Repository files navigation

Using HttpClientFactory to call a Docker container within Aspire

I spent a long while trying to understand why a C# project was not hitting a Docker container properly via IHttpClientFactory in a .NET Aspire solution.

As far as I could tell, everything was set up correctly. The connection between the container and the service was configured in my AppHost.cs file, and an environment variable named services__servicename__endpointname__0 with a value like http://localhost:1080 was being correctly set in my application. My IHttpClientFactory was also being created using a named service.

However, the BaseAddress on the HttpClient was not being resolved to the container's address.

It turns out that, while builder.AddServiceDefaults() is essential, I also needed to explicitly register a named HttpClient that uses Aspire's service discovery URI format. This allows Aspire to correctly map the service name to the container's endpoint at runtime.

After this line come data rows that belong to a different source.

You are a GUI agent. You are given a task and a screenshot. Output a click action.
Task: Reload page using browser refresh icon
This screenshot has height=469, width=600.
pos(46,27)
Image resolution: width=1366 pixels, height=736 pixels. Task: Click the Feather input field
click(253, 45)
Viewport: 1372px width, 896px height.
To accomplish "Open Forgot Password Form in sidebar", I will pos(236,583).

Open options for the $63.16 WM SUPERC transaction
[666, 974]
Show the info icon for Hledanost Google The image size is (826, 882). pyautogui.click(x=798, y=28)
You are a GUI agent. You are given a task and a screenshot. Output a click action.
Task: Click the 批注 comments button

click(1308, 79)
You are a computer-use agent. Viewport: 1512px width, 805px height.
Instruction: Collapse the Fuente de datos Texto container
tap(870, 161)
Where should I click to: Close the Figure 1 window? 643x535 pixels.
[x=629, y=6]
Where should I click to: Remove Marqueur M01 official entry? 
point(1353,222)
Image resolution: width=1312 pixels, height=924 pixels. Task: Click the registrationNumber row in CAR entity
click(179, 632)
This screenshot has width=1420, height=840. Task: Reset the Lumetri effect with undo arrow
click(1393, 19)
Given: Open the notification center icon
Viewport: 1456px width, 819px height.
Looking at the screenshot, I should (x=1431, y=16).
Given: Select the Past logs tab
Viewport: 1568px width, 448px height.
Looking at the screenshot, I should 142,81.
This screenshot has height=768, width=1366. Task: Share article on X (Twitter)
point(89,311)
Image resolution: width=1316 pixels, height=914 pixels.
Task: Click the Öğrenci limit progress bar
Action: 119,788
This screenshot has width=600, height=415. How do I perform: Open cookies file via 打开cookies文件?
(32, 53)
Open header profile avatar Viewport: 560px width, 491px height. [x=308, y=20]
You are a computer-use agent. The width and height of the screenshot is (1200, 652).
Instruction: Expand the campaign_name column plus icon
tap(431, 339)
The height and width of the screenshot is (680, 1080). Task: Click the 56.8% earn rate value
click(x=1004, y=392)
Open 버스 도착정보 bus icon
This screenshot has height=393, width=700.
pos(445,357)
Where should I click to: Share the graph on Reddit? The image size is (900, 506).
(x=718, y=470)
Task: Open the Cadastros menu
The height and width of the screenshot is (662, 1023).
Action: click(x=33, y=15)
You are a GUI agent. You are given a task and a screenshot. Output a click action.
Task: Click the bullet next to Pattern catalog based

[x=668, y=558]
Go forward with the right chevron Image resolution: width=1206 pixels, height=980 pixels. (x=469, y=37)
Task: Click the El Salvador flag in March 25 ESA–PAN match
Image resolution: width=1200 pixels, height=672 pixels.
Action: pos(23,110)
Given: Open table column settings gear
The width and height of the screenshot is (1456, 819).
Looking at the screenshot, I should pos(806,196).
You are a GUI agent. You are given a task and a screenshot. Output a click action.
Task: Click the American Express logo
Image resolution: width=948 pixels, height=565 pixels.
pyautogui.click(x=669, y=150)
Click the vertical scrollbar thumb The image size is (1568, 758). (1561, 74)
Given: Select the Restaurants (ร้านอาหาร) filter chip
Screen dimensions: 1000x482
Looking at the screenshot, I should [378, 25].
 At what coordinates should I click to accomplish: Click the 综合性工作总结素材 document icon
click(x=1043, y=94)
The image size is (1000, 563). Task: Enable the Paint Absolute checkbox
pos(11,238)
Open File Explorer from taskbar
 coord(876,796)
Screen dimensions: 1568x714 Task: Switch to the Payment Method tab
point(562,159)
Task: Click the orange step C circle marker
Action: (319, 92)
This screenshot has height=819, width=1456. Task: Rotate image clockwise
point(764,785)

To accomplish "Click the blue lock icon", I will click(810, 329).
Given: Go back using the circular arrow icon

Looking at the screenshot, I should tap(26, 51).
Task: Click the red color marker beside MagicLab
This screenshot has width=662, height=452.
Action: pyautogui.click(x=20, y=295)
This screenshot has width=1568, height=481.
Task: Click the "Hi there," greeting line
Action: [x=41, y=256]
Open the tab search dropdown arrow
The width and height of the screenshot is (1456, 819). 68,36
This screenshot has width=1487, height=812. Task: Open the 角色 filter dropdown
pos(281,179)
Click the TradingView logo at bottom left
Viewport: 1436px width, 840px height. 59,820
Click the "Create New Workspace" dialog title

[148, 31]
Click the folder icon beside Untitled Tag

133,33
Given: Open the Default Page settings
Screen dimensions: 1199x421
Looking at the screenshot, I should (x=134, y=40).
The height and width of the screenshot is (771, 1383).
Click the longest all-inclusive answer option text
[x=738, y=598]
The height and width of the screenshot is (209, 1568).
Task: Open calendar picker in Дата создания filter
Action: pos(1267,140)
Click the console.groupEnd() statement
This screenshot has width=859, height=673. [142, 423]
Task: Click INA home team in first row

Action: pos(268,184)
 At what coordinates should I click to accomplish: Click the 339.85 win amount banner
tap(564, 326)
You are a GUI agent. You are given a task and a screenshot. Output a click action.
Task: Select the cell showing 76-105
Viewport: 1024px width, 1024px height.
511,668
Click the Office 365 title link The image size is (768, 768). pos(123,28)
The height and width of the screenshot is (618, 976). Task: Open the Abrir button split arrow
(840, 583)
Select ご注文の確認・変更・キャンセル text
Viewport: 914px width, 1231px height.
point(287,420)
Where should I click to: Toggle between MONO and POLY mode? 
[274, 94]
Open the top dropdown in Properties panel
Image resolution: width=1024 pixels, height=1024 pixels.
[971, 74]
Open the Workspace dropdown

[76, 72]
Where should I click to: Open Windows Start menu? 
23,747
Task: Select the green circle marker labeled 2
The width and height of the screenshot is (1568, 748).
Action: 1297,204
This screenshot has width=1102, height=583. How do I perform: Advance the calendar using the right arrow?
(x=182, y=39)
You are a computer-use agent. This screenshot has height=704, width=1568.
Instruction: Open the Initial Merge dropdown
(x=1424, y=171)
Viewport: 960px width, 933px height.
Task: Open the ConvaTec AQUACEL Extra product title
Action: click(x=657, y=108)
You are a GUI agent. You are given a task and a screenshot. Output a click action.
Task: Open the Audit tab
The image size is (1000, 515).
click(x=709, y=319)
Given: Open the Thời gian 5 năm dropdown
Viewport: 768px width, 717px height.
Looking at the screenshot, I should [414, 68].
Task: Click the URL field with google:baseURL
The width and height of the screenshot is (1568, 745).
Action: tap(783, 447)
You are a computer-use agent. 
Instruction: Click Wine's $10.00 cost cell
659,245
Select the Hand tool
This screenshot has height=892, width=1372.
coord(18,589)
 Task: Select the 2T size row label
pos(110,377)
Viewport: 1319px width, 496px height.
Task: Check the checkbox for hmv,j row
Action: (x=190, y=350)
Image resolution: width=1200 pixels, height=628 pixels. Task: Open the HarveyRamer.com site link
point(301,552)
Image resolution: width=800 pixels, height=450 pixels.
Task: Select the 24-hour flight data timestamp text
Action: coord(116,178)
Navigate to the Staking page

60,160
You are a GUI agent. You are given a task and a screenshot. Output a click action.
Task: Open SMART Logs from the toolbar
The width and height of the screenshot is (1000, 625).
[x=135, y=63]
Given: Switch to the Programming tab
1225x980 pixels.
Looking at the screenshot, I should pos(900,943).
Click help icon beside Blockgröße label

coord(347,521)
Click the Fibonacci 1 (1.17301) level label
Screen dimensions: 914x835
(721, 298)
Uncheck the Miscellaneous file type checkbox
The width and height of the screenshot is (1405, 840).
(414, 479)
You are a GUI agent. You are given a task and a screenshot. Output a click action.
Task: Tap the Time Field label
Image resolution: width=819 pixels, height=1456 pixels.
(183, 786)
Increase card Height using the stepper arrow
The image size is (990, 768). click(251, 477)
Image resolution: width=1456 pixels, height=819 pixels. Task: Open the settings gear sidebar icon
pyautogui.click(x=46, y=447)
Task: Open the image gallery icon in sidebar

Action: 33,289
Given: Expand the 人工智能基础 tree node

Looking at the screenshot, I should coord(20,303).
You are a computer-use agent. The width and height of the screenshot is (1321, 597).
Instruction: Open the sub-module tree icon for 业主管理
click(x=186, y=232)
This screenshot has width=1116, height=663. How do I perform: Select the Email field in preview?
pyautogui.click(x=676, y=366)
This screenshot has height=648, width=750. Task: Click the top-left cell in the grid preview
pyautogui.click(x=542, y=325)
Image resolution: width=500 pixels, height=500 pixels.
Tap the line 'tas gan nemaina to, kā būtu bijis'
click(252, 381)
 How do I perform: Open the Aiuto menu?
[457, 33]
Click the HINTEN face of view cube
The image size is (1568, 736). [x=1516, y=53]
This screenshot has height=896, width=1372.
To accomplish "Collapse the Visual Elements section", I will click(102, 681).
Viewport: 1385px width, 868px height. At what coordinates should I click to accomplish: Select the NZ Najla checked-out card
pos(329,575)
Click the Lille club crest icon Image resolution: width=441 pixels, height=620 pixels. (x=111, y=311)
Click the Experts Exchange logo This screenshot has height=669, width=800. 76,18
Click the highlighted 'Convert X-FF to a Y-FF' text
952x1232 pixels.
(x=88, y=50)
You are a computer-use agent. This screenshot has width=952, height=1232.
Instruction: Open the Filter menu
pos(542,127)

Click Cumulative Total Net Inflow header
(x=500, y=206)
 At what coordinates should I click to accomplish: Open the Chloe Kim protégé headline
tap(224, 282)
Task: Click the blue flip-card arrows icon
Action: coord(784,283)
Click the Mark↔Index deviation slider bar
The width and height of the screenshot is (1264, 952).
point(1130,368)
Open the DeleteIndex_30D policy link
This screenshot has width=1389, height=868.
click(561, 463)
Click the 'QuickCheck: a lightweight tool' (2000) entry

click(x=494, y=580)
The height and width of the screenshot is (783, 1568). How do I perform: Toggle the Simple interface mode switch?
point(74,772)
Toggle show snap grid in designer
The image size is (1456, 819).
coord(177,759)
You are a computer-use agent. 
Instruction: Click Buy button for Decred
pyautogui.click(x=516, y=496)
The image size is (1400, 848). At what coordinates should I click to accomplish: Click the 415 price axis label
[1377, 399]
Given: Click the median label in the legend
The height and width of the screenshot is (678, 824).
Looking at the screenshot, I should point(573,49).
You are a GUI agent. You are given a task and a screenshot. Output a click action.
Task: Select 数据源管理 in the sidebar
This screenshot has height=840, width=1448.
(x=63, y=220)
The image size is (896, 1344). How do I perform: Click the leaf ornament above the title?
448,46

builder.Services.AddHttpClient("httpclientname", httpClient =>
{
    // Aspire's Service Discovery intercepts this special URI format 
    // and replaces it with the correct address for the container.
    httpClient.BaseAddress = new("http://_endpointname.servicename");
});

How This Demo Project Works

I created this demo project to solidify my learnings.

Prerequisites

  • .NET 9 SDK (or newer)
  • Docker Desktop

Getting Started

You can run the entire solution, including the mock server in a container, by running the Aspire host project from your terminal:

dotnet run --project ColinCCook.AppHost/ColinCCook.AppHost.csproj

Architecture

Here is the basic architecture of the solution:

image

Step 1: Consumer calls the FooService

The system under test is the ColinCCook.WebApi project. It exposes a single GET /foo endpoint.

While it's possible to call this endpoint directly after running the app, I've also written an integration test in the ColinCCook.AppHost.IntegrationTests project that does the same thing for your convenience.

Step 2: The Foo Service calls the Bar service

The /foo endpoint injects an IHttpClientFactory and requests a named client called httpclientname. This client is configured in Program.cs to use the special Aspire service discovery address.

It then calls the Bar service's GET /bar endpoint.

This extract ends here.